Mme A... a été admise au bénéfice de l'aide juridictionnelle totale par une décision du 20 décembre 2021.
Vu les autres pièces du dossier.
Vu :
- le code civil ;
- le code de l'entrée et du séjour des étrangers et du droit d'asile ;
- la loi n° 91-647 du 10 juillet 1991 ;
- le code de justice administrative.
Les parties ont été régulièrement averties du jour de l'audience.
La présidente de la formation de jugement a dispensé la rapporteure publique, sur sa proposition, de prononcer des conclusions à l'audience.
Le rapport de M. C... a été entendu au cours de l'audience publique.
Considérant ce qui suit :
1. Mme E... A..., ressortissante guinéenne née en 1982, a obtenu, par une décision du 3 mars 2014 de la Cour nationale du droit d'asile, la reconnaissance de la qualité de réfugié en France.
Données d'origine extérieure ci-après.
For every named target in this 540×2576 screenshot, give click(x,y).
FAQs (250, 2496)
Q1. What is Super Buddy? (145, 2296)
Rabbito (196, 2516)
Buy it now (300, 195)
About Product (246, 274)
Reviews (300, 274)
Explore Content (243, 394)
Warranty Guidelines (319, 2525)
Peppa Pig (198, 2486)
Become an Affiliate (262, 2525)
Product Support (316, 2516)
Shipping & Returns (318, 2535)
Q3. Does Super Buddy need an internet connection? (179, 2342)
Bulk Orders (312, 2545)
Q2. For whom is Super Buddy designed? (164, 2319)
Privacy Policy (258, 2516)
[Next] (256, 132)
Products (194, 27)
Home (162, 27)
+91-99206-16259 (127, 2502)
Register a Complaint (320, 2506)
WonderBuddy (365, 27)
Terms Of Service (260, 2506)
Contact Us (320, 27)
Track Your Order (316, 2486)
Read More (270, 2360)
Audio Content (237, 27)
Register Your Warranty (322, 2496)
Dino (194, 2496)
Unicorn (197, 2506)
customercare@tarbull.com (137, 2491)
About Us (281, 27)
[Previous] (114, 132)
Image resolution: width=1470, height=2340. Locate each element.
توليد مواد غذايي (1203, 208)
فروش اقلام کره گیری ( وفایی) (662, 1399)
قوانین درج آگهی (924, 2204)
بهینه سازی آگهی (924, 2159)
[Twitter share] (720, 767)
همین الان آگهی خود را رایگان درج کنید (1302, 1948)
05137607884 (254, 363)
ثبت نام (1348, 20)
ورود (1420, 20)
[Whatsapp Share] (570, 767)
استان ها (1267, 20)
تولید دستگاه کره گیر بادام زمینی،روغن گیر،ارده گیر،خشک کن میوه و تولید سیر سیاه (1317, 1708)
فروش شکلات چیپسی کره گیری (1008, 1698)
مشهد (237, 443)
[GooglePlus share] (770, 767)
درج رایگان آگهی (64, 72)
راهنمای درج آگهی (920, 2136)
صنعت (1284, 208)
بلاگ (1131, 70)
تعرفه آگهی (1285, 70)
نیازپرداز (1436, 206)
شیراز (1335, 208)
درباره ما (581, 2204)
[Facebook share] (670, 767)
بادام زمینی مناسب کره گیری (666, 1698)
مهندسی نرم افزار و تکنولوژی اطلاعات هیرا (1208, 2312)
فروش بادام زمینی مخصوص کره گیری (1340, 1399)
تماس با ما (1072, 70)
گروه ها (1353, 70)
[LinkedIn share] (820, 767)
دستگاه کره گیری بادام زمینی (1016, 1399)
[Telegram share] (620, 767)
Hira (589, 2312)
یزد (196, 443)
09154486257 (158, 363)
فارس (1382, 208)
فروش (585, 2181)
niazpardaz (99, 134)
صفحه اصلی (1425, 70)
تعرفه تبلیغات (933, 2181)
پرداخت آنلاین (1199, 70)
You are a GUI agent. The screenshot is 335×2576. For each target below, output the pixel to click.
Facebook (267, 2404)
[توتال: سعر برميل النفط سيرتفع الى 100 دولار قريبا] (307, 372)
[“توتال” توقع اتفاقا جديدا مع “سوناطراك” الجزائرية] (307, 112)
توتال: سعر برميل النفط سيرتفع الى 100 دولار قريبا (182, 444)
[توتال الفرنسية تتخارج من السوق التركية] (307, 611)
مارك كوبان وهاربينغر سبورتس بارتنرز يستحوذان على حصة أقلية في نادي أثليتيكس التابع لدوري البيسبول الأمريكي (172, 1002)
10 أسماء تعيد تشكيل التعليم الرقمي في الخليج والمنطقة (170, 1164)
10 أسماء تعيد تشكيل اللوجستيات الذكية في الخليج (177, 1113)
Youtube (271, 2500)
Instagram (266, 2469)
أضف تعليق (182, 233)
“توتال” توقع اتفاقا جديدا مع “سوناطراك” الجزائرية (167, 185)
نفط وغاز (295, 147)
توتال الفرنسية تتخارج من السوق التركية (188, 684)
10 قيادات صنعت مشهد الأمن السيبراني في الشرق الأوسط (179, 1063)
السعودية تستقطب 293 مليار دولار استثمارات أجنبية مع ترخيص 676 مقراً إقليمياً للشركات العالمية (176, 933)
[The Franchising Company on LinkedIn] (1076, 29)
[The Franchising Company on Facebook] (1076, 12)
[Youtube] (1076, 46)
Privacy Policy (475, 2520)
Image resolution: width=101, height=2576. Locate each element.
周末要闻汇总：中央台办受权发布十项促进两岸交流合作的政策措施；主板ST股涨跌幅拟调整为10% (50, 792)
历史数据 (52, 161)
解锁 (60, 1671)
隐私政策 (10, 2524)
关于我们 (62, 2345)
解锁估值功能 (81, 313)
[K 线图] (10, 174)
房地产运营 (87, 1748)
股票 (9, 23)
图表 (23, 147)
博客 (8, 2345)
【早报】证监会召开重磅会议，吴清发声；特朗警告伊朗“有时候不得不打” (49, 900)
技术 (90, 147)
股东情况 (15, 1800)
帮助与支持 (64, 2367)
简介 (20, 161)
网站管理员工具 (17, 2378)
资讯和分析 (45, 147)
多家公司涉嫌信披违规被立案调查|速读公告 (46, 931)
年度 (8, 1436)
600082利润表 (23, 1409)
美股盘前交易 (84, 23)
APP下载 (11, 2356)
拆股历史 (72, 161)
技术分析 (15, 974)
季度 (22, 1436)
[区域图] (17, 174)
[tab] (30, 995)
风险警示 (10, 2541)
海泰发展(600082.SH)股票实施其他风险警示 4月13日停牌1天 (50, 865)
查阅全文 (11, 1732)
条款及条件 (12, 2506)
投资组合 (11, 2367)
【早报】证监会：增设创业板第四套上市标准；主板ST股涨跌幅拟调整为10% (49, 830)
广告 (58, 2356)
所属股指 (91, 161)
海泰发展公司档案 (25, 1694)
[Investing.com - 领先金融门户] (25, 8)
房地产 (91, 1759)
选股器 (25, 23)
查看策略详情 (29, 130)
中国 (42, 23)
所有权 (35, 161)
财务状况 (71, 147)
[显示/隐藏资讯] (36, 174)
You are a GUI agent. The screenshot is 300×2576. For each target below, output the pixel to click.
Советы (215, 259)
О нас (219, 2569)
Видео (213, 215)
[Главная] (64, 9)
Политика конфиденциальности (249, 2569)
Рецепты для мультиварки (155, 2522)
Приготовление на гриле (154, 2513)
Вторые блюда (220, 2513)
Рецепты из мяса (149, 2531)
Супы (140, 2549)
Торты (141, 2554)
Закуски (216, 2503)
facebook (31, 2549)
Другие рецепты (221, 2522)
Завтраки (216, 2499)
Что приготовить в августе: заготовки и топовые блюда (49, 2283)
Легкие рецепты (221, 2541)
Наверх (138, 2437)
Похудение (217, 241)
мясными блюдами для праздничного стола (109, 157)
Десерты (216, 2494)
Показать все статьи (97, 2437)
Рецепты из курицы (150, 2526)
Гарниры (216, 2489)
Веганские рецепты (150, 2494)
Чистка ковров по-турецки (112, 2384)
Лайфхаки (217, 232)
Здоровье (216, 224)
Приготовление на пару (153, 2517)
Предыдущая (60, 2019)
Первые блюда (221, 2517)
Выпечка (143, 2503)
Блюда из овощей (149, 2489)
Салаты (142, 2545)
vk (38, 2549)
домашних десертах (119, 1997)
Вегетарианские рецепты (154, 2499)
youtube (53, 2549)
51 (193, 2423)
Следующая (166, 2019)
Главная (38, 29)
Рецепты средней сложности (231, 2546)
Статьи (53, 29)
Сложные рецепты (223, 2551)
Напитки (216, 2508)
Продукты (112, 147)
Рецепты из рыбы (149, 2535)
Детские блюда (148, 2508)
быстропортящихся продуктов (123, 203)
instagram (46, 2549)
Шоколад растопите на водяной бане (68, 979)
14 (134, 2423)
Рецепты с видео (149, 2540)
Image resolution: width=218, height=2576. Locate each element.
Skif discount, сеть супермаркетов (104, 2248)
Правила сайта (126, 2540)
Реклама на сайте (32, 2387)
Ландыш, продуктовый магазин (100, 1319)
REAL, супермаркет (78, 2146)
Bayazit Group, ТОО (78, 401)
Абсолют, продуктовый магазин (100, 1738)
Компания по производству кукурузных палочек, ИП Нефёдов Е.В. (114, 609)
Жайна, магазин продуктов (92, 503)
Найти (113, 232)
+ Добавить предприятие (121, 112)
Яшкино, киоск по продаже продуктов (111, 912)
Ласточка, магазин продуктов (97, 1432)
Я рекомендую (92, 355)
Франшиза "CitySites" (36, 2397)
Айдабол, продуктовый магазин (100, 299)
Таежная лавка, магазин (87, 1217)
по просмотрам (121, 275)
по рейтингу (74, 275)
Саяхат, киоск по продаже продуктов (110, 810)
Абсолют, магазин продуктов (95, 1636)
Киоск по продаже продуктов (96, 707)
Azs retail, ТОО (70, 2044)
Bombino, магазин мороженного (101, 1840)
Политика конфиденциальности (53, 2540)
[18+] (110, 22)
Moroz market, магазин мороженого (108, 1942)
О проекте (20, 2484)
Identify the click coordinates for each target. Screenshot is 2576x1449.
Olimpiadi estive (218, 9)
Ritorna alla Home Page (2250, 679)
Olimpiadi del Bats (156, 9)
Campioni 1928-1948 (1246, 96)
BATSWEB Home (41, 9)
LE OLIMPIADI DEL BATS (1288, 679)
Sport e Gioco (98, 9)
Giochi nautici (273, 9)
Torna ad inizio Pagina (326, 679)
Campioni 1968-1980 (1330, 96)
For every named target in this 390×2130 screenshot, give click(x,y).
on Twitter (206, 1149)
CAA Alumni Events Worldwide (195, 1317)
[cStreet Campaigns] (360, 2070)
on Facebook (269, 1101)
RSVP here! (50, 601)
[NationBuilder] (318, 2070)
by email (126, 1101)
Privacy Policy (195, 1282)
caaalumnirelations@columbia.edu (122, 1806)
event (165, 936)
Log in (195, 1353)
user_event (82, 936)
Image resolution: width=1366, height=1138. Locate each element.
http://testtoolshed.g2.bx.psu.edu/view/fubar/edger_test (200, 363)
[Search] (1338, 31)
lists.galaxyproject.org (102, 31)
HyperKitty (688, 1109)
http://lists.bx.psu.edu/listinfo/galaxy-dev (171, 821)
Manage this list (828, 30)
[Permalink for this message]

Le 2 décembre 2015, elle a sollicité, pour le compte des enfants D... A..., E... A... et F... E... A..., dont elle déclare être la mère, auprès de l'ambassade de France en Guinée et Sierra Léone la délivrance pour chacun d'eux d'un visa d'entrée et de long séjour en France au titre de la réunification familiale. Par une décision du 6 novembre 2017, l'ambassadeur de France a refusé de leur délivrer les visas sollicités. L'intéressée a alors saisi la commission de recours contre les décisions de refus de visa d'entrée en France. Par une décision du 12 janvier 2018, le président de la commission de recours a rejeté ce recours comme manifestement mal fondé. Mme A... relève appel du jugement du 14 octobre 2021 par lequel le tribunal administratif de Nantes a rejeté sa demande tendant à l'annulation de cette décision.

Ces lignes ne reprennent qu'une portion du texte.